── Record excerpts ──

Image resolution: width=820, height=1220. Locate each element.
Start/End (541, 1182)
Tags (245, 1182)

───
── Record excerpts ──

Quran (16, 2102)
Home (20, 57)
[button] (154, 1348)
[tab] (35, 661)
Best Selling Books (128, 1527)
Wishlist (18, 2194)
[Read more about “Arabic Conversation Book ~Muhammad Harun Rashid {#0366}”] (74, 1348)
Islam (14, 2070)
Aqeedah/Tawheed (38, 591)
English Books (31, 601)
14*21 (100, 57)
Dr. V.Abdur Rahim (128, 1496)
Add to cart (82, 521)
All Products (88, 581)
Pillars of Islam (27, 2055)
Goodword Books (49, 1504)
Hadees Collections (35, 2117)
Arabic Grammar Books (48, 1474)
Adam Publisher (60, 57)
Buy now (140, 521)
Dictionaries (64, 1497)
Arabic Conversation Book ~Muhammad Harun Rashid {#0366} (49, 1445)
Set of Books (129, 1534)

───
── Record excerpts ──

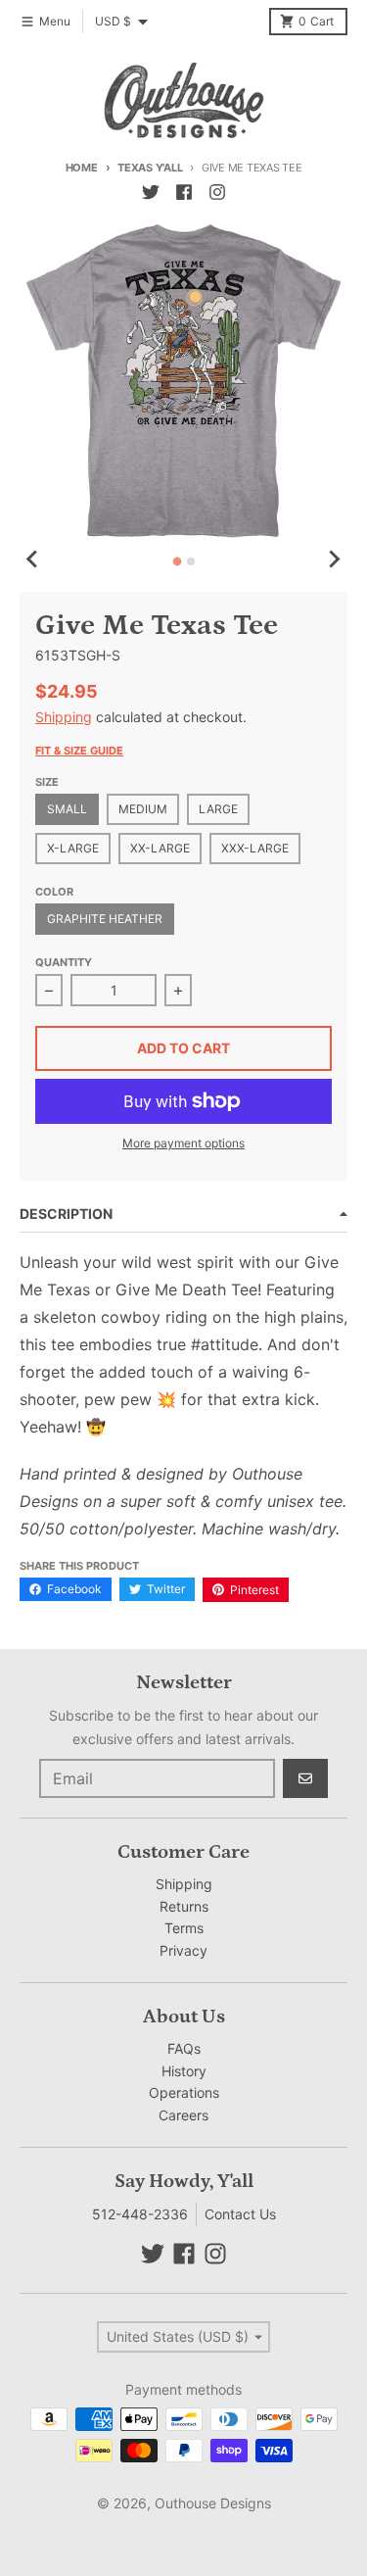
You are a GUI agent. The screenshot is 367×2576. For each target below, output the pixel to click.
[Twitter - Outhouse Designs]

───

Activity — Check each line of the records for the word "Rashid" and extract those that contain it.

Task answer —
[Read more about “Arabic Conversation Book ~Muhammad Harun Rashid {#0366}”] (74, 1348)
Arabic Conversation Book ~Muhammad Harun Rashid {#0366} (49, 1445)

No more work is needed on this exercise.